『本を読む人だけが手にするもの』藤原和博(著)~本を読む人・そうでない人の階層社会【書評・文化】

【ブログ新規追加371回】

「これから先の日本では、身分や権力やお金による階級社会ではなく、本を読む人とそうでない人に二分される階層社会がやってくるだろう」本書、奥付より抜粋

『本を読む人だけが手にするもの』藤原 和博・著(日本実業出版社)

【本書レビューと雑感】

本書は、「なぜ、本を読むといいのか?」について考える本である。

わたし達は、子どもの頃から、親や学校の先生に「本を読みなさい!」と言われてきた。

しかし、「どうして読まないといけないのか?」「読むといいことがあるの?」など、疑問がいつでも沸き起こっていた。

「どうして本を読むのがいいの?」と、子どもに正面から問い返されたら、あなたならどう答える?

・・・理路整然と、答えられる大人はなかなかいない。

そもそも、子どものころに親や先生に言われて「何となくいいから」で、本を手に取ってきた幸運な人はそれで万事OK。
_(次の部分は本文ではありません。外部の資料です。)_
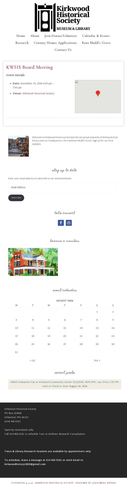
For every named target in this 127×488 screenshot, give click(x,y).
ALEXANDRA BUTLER (104, 483)
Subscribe (16, 198)
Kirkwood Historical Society (63, 17)
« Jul (32, 361)
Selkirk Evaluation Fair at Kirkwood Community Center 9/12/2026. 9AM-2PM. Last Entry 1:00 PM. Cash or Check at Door (64, 384)
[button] (97, 93)
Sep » (97, 361)
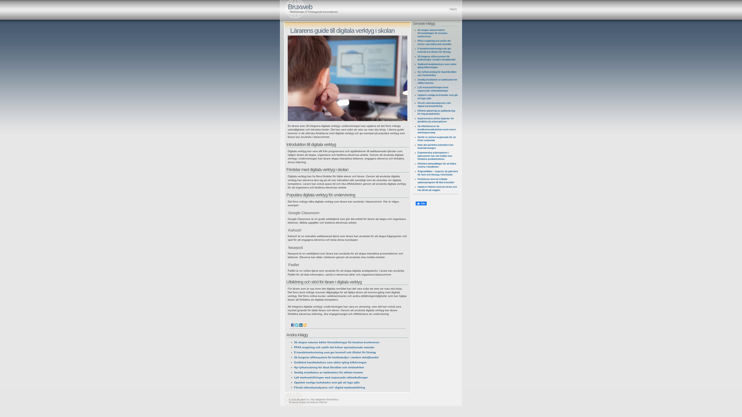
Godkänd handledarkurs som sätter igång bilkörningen (330, 362)
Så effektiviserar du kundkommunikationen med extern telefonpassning (437, 129)
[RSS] (304, 325)
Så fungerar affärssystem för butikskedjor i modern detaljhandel (336, 357)
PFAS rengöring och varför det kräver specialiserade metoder (334, 347)
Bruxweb (300, 7)
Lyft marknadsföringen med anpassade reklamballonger (331, 377)
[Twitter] (296, 325)
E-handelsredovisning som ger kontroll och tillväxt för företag (335, 352)
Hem (453, 9)
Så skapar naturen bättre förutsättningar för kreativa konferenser (337, 342)
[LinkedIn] (300, 325)
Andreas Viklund (318, 402)
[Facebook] (292, 325)
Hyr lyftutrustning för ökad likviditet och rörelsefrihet (329, 367)
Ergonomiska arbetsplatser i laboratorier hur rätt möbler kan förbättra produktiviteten (435, 155)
厄介なのは、親や先生から読書を勧められ過ぎて、イヤになった人だろう。そういった読書に苦い経験を持つ親は、そう簡単に子どもに本の必要性を伝えるなんてまず、無理だ。

そうした、本についてビターな経験を持つ方にぜひ、手に取って頂きたい本である。

この本では、いわゆる「速読術」や「読書法」などの読み方スキルについては一切書かれていない。

書かれている本筋は、「読書で人生を磨く」これに尽きる。

現在、コロナ禍で外出を控える人が増え続けている。毎日書店営業に出ているが、お客様はかなり戻ってきている感じ。
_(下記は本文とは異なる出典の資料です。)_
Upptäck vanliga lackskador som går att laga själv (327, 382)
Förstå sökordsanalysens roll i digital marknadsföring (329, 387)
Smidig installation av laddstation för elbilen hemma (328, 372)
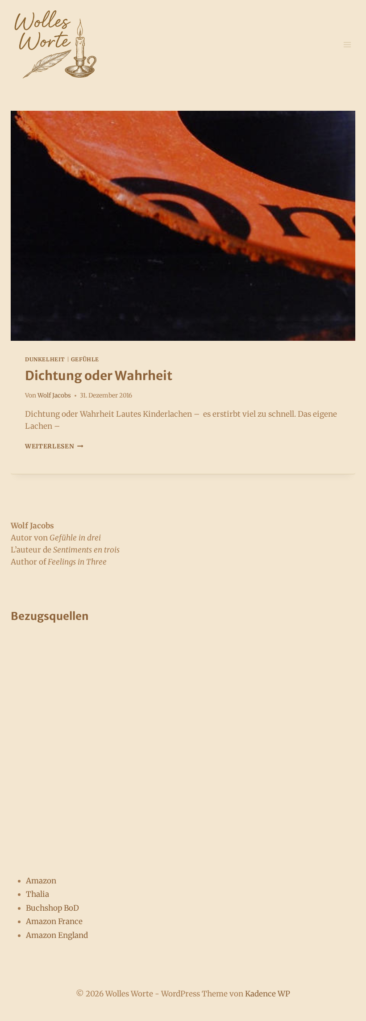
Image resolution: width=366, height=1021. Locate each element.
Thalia (37, 894)
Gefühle (85, 359)
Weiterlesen (54, 446)
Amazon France (54, 921)
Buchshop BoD (52, 908)
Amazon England (57, 935)
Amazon (41, 881)
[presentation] (183, 226)
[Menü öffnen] (347, 44)
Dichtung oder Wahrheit (98, 376)
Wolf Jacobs (54, 395)
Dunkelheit (45, 359)
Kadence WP (267, 994)
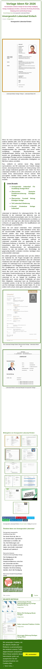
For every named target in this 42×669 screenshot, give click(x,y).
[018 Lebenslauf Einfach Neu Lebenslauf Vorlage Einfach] (21, 514)
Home (4, 13)
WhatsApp (6, 520)
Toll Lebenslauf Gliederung (20, 203)
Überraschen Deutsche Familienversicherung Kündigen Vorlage (23, 193)
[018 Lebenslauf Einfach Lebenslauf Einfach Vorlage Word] (29, 447)
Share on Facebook (9, 518)
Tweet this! (30, 518)
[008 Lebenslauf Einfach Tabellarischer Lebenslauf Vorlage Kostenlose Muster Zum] (29, 460)
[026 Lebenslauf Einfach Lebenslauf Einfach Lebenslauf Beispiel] (13, 473)
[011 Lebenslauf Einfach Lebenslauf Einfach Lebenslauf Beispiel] (13, 460)
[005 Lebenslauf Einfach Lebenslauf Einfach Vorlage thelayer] (13, 447)
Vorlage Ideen (10, 13)
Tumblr (25, 520)
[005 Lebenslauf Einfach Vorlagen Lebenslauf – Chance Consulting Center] (13, 487)
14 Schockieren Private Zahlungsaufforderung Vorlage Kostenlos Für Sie (26, 603)
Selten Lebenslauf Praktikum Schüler (28, 624)
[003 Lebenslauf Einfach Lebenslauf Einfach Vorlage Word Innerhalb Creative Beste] (29, 473)
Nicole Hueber (23, 523)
長い自粛生活では、食料の次に本が必要とのデータもある。皆、本を求めているんだ。こんなグレーの時代を生き抜くために本は不可欠な存在なのだ。

本書で読書や本について深く考えるきかっけになってもらえれば幸いだ。

                 ★

【本書概要】

本書は、東京都の義務教育では初となる民間企業出身の校長を務め、現実社会と教育をリンクさせた「よのなか科」という大人気の授業や、ベストセラーで知られる藤原和博氏が、「人生における読書の効能」について語る。

目次から、要点をひも解いてみよう。

• 序章「成熟社会では本を読まない人は生き残れない

現代は「本を読む習慣がある人」と「そうでない人」に二分される階層社会になりつつあると警告。

• 第1章「本を読むと、何が得か?

「読書量と収入の密接な関係」「読書によって身につく、人生で大切な2つの力」など、読書のメリットを答えていく。
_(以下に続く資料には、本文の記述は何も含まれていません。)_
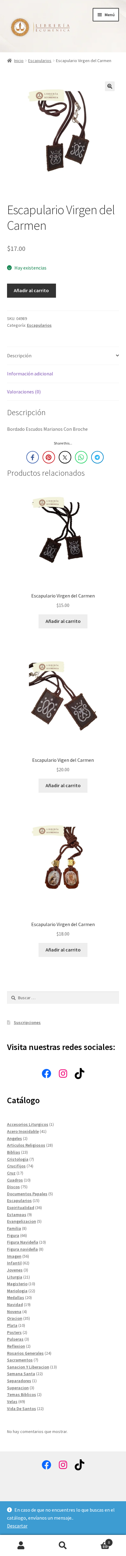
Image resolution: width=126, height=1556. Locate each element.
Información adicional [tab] (30, 373)
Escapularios (39, 60)
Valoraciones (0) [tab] (24, 392)
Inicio (19, 60)
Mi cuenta (21, 1545)
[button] (110, 86)
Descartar (17, 1526)
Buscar (63, 1545)
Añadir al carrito (31, 290)
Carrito (97, 1540)
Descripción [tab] (19, 355)
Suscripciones (27, 1022)
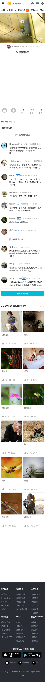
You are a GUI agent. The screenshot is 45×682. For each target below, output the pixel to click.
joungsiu (12, 218)
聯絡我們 (34, 626)
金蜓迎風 (27, 408)
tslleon (12, 192)
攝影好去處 (5, 622)
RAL (11, 263)
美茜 (26, 371)
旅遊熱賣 (4, 626)
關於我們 (34, 622)
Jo (25, 444)
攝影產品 (34, 598)
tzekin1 (12, 203)
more (42, 306)
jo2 (3, 444)
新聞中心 (4, 594)
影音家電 (34, 609)
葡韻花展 (5, 408)
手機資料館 (20, 601)
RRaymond (14, 143)
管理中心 (34, 10)
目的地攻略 (5, 629)
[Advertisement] (22, 84)
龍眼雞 (4, 371)
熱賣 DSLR (20, 637)
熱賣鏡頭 (19, 633)
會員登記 (34, 633)
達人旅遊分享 (6, 637)
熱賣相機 (19, 629)
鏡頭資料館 (20, 598)
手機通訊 (34, 601)
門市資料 (19, 622)
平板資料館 (20, 605)
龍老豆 (12, 230)
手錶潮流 (34, 613)
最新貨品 (19, 626)
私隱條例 (34, 641)
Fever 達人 (5, 598)
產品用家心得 (21, 609)
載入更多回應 (22, 293)
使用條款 (34, 637)
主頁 (3, 10)
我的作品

• 第2章「読書とは「他人の脳のかけら」を自分の脳につなげること

「1冊の本にはどれほどの価値があるのか」「本を読むことは、2つの『みかた』を増やすこと」など、本を読むことの本質に迫る。

• 第3章「読書は私の人生にこんなふうに役立った

「自分の意見をつくり上げるための読書」「読書で人生の鳥瞰図を獲得する」など、人生と読書との関連性がリアルに綴られていく。

• 第4章「正解のない時代を切り拓く読書

21世紀の成熟社会に不可欠な「情報編集力」とそれを構成する5つのリテラシー「コミュニケーションする力」「ロジックする力」「シミュレーションする力」「ロールプレイングする力」「プレゼンテーションする力」を、いかに読書で磨いていくかを解説。

• 第5章「本嫌いの人でも読書習慣が身につく方法

読書嫌いの子も少なくなかった中学校の校長時代の経験なども踏まえ、いかに読書を習慣化させるかを、現実的な側面からポイントを押さえていく。

• 巻末「藤原和博の「これだけは読んでほしい」と思う本・50冊

ビジネスパーソンに読んでほしい14冊」「学校では教わらない現代史を学ぶ10冊」「小中学生から高校生の子を持つ親に読んでほしい15冊」「子どもといっしょに読みたい11冊」という著者のおすすめ本も紹介している。

                  ★

久しぶりにがっちりと書評を書いた。3年のあいだレビューライターを兼業でやっていた頃の自分を回想した。

当時のわたしは、朝5時~7時をブログ執筆、7時~9時を一日分の家事、9時~17時を本業で外出、17時~21時を夕食、風呂(団らん)、21時~23時をブックレビュー執筆、その後就寝。

これでみると、執筆と言える部分は朝の2時間と夜の2時間の計4時間。少ないような丁度いいような。絶妙なバランスかもしれない。

2時間あれば、一本書けるし、推敲もわりと丁寧にできる。しかし、ブックレビューを書く場合、対象本の熟読が必須だ。

では、その熟読をど~していたのか?

それは、一週間で多い時は5冊のブックレビューを書くため資料は前もって届けてもらって、前週の土・日にはすべての本をざっと一読みして、キーポイントを見つけて付箋をつけておいた。

キーポイントに貼った付箋を手引きに、毎日一冊づつ書き上げて行く。そしてすぐに納品せず、5本書き終わったら土・日に全部推敲し、文章のアレコレを精査して翌日の月曜日の朝に納品。

そして、納品後、午後には次の5冊の指示(次書いて!)が届くので、同じルーティンで書き始める。

この方法で、3年間で250冊ぐらいのレビュー記事を書いた。

と、書き出してみたが、どこにも熟読していた形跡はない(汗)

年間、約300冊を読書してきた習慣が役に立った仕事だった。暇さえあれば、いつでも本を読んでいる生活だからできた仕事だね。

今では、ブックレビューもこのブログで書くだけで、小さな自分仕事に落とし込んでいる毎日だ。

深く読める日常が戻ってきてからは、わたしなりの「ベストセラーの読み方」とか、「古典の読み方」など、新しい着眼点を持てるようになってきた。

仕事も出版営業だし、ブログも本を中心に書いている本から離れられない「本の虫」だ。

ブログは自分流「かわら版」だと思って気楽に書いている。しかも、気持ちも書評も自分の言葉で書く。

どこかの誰かの借り物じゃない文章を書く毎日。

どうか、わたしのブログから「本好き」が伝染するように願う(笑)

“『本を読む人だけが手にするもの』藤原和博(著)~本を読む人・そうでない人の階層社会【書評・文化】” への2件の返信

  1. 「竹落葉 リベラルアーツで 戦略脳」 清流
     この時期の竹の葉は、筍を育てるため黄ばんだ古葉から若葉へと入れ替わる。読書で培った教養も、時代に合わせ常に刷新してこそ、思案材料として生かせる。分野別に読み分けたいね。